[Given data]

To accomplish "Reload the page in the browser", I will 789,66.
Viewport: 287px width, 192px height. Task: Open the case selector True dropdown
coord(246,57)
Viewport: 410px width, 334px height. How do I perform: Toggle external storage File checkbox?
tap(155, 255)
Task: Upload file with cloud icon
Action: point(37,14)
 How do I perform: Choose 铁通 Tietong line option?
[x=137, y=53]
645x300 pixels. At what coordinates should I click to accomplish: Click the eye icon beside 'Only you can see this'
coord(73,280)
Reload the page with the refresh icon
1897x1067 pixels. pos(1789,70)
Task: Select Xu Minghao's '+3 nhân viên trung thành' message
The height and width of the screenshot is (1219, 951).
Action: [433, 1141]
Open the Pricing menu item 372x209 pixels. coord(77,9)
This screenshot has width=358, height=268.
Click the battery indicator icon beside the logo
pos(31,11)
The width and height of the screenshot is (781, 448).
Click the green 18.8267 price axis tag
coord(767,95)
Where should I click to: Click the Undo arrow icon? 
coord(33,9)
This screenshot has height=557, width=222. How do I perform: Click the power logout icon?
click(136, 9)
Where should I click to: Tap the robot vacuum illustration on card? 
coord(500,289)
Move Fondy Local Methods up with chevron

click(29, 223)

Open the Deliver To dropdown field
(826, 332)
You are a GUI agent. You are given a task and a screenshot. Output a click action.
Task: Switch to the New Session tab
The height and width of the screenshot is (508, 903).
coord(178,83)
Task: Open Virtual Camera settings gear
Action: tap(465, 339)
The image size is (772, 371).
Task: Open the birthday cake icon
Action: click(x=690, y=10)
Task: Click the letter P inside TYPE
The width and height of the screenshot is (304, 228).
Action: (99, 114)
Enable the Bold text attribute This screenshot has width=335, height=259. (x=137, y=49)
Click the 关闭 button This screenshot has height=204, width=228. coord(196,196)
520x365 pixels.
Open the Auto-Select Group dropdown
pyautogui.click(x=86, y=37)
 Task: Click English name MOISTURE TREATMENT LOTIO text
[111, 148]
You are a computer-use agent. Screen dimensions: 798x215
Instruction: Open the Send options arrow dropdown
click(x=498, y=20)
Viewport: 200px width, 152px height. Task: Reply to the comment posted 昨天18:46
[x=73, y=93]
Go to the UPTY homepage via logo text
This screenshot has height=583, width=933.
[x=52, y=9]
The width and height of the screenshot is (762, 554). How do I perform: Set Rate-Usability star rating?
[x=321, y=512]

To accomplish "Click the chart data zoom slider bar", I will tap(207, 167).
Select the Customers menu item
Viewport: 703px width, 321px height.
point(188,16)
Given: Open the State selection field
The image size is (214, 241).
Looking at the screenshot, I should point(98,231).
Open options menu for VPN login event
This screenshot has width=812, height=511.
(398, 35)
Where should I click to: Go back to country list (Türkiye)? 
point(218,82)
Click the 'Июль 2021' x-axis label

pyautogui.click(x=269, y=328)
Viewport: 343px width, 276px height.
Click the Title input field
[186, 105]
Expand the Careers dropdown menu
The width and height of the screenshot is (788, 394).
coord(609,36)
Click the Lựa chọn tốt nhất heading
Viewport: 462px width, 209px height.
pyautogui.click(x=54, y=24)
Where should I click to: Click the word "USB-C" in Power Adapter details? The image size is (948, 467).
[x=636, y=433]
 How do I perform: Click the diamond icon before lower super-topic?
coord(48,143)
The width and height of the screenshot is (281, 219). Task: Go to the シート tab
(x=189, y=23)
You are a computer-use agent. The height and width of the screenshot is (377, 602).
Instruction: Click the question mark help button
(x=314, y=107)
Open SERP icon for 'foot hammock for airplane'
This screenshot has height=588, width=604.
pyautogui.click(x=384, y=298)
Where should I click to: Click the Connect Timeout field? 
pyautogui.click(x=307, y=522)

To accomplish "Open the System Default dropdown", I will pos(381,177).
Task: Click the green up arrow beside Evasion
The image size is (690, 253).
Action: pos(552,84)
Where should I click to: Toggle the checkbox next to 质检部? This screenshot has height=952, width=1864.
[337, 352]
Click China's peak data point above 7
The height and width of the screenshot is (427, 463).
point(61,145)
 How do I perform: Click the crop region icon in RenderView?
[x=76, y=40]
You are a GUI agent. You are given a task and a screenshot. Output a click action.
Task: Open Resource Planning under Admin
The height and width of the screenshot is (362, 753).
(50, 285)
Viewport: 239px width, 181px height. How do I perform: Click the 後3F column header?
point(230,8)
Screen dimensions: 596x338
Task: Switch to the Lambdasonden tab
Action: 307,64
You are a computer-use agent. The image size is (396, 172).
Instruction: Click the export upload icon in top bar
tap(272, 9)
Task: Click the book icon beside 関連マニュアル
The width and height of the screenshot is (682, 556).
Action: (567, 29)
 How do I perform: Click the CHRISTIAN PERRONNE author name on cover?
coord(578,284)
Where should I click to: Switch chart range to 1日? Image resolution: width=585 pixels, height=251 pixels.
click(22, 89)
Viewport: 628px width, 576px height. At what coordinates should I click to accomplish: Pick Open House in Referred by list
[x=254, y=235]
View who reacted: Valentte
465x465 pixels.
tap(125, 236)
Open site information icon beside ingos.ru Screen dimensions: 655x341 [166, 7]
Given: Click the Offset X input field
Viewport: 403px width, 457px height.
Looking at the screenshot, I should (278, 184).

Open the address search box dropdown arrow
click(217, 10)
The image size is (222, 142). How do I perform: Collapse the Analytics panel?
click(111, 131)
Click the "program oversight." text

[/Given data]

> [Exercise directions] The full listing has to be duplicated exactly.

> [Completed exercise]
To accomplish "Reload the page in the browser", I will 789,66.
Viewport: 287px width, 192px height. Task: Open the case selector True dropdown
coord(246,57)
Viewport: 410px width, 334px height. How do I perform: Toggle external storage File checkbox?
tap(155, 255)
Task: Upload file with cloud icon
Action: point(37,14)
 How do I perform: Choose 铁通 Tietong line option?
[x=137, y=53]
645x300 pixels. At what coordinates should I click to accomplish: Click the eye icon beside 'Only you can see this'
coord(73,280)
Reload the page with the refresh icon
1897x1067 pixels. pos(1789,70)
Task: Select Xu Minghao's '+3 nhân viên trung thành' message
The height and width of the screenshot is (1219, 951).
Action: [433, 1141]
Open the Pricing menu item 372x209 pixels. coord(77,9)
This screenshot has width=358, height=268.
Click the battery indicator icon beside the logo
pos(31,11)
The width and height of the screenshot is (781, 448).
Click the green 18.8267 price axis tag
coord(767,95)
Where should I click to: Click the Undo arrow icon? 
coord(33,9)
This screenshot has height=557, width=222. How do I perform: Click the power logout icon?
click(136, 9)
Where should I click to: Tap the robot vacuum illustration on card? 
coord(500,289)
Move Fondy Local Methods up with chevron

click(29, 223)

Open the Deliver To dropdown field
(826, 332)
You are a GUI agent. You are given a task and a screenshot. Output a click action.
Task: Switch to the New Session tab
The height and width of the screenshot is (508, 903).
coord(178,83)
Task: Open Virtual Camera settings gear
Action: tap(465, 339)
The image size is (772, 371).
Task: Open the birthday cake icon
Action: click(x=690, y=10)
Task: Click the letter P inside TYPE
The width and height of the screenshot is (304, 228).
Action: (99, 114)
Enable the Bold text attribute This screenshot has width=335, height=259. (x=137, y=49)
Click the 关闭 button This screenshot has height=204, width=228. coord(196,196)
520x365 pixels.
Open the Auto-Select Group dropdown
pyautogui.click(x=86, y=37)
 Task: Click English name MOISTURE TREATMENT LOTIO text
[111, 148]
You are a computer-use agent. Screen dimensions: 798x215
Instruction: Open the Send options arrow dropdown
click(x=498, y=20)
Viewport: 200px width, 152px height. Task: Reply to the comment posted 昨天18:46
[x=73, y=93]
Go to the UPTY homepage via logo text
This screenshot has height=583, width=933.
[x=52, y=9]
The width and height of the screenshot is (762, 554). How do I perform: Set Rate-Usability star rating?
[x=321, y=512]

To accomplish "Click the chart data zoom slider bar", I will tap(207, 167).
Select the Customers menu item
Viewport: 703px width, 321px height.
point(188,16)
Given: Open the State selection field
The image size is (214, 241).
Looking at the screenshot, I should point(98,231).
Open options menu for VPN login event
This screenshot has width=812, height=511.
(398, 35)
Where should I click to: Go back to country list (Türkiye)? 
point(218,82)
Click the 'Июль 2021' x-axis label

pyautogui.click(x=269, y=328)
Viewport: 343px width, 276px height.
Click the Title input field
[186, 105]
Expand the Careers dropdown menu
The width and height of the screenshot is (788, 394).
coord(609,36)
Click the Lựa chọn tốt nhất heading
Viewport: 462px width, 209px height.
pyautogui.click(x=54, y=24)
Where should I click to: Click the word "USB-C" in Power Adapter details? The image size is (948, 467).
[x=636, y=433]
 How do I perform: Click the diamond icon before lower super-topic?
coord(48,143)
The width and height of the screenshot is (281, 219). Task: Go to the シート tab
(x=189, y=23)
You are a computer-use agent. The height and width of the screenshot is (377, 602).
Instruction: Click the question mark help button
(x=314, y=107)
Open SERP icon for 'foot hammock for airplane'
This screenshot has height=588, width=604.
pyautogui.click(x=384, y=298)
Where should I click to: Click the Connect Timeout field? 
pyautogui.click(x=307, y=522)

To accomplish "Open the System Default dropdown", I will pos(381,177).
Task: Click the green up arrow beside Evasion
The image size is (690, 253).
Action: pos(552,84)
Where should I click to: Toggle the checkbox next to 质检部? This screenshot has height=952, width=1864.
[337, 352]
Click China's peak data point above 7
The height and width of the screenshot is (427, 463).
point(61,145)
 How do I perform: Click the crop region icon in RenderView?
[x=76, y=40]
You are a GUI agent. You are given a task and a screenshot. Output a click action.
Task: Open Resource Planning under Admin
The height and width of the screenshot is (362, 753).
(50, 285)
Viewport: 239px width, 181px height. How do I perform: Click the 後3F column header?
point(230,8)
Screen dimensions: 596x338
Task: Switch to the Lambdasonden tab
Action: 307,64
You are a computer-use agent. The image size is (396, 172).
Instruction: Click the export upload icon in top bar
tap(272, 9)
Task: Click the book icon beside 関連マニュアル
The width and height of the screenshot is (682, 556).
Action: (567, 29)
 How do I perform: Click the CHRISTIAN PERRONNE author name on cover?
coord(578,284)
Where should I click to: Switch chart range to 1日? Image resolution: width=585 pixels, height=251 pixels.
click(22, 89)
Viewport: 628px width, 576px height. At what coordinates should I click to accomplish: Pick Open House in Referred by list
[x=254, y=235]
View who reacted: Valentte
465x465 pixels.
tap(125, 236)
Open site information icon beside ingos.ru Screen dimensions: 655x341 [166, 7]
Given: Click the Offset X input field
Viewport: 403px width, 457px height.
Looking at the screenshot, I should (278, 184).

Open the address search box dropdown arrow
click(217, 10)
The image size is (222, 142). How do I perform: Collapse the Analytics panel?
click(111, 131)
Click the "program oversight." text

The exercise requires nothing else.